DreamPartGen: Semantically Grounded Part-Level 3D Generation via Collaborative Latent Denoising
AI 摘要
DreamPartGen提出一种语义驱动的、部件感知的文本到3D生成框架,实现高质量的3D物体生成。
主要贡献
- 引入Duplex Part Latents (DPLs) 联合建模部件几何和外观
- 引入Relational Semantic Latents (RSLs) 捕捉部件间依赖关系
- 提出了同步协同去噪过程,保证几何和语义一致性
方法论
使用DPLs和RSLs建模部件信息,通过协同去噪保证几何和语义一致,最终生成可解释的3D模型。
原文摘要
Understanding and generating 3D objects as compositions of meaningful parts is fundamental to human perception and reasoning. However, most text-to-3D methods overlook the semantic and functional structure of parts.
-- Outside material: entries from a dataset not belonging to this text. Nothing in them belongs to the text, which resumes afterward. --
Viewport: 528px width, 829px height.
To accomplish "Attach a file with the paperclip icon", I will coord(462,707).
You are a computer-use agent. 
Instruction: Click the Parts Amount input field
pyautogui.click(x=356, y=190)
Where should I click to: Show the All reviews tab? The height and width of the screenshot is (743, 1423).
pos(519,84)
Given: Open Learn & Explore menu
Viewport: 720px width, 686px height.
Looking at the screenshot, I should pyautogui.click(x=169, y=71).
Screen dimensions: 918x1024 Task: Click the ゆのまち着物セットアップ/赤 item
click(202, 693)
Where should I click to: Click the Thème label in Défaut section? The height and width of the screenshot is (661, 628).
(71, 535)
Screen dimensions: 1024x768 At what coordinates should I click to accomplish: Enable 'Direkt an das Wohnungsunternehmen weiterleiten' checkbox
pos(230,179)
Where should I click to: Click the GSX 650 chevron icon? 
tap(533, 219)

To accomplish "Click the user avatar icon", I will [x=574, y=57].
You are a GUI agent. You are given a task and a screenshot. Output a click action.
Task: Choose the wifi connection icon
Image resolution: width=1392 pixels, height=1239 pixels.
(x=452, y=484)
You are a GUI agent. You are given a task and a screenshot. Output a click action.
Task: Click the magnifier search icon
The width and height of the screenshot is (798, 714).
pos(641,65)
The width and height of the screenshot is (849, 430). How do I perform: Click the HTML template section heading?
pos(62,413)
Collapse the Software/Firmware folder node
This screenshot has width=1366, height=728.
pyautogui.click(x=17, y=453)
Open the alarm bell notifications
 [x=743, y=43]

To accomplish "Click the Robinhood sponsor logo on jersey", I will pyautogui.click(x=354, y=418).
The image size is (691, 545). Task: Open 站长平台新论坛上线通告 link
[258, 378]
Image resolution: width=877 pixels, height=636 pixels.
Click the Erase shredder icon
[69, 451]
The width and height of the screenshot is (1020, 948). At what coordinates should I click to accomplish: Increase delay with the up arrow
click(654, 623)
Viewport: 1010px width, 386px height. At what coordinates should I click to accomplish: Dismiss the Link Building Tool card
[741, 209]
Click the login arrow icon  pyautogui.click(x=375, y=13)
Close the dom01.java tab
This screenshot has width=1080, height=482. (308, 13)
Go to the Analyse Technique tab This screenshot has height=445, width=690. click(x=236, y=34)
While recent part-aware approaches introduce decomposition, they remain largely geometry-focused, lacking semantic grounding and failing to model how parts align with textual descriptions or their inter-part relations. We propose DreamPartGen, a framework for semantically grounded, part-aware text-to-3D generation. DreamPartGen introduces Duplex Part Latents (DPLs) that jointly model each part's geometry and appearance, and Relational Semantic Latents (RSLs) that capture inter-part dependencies derived from language. A synchronized co-denoising process enforces mutual geometric and semantic consistency, enabling coherent, interpretable, and text-aligned 3D synthesis. Across multiple benchmarks, DreamPartGen delivers state-of-the-art performance in geometric fidelity and text-shape alignment.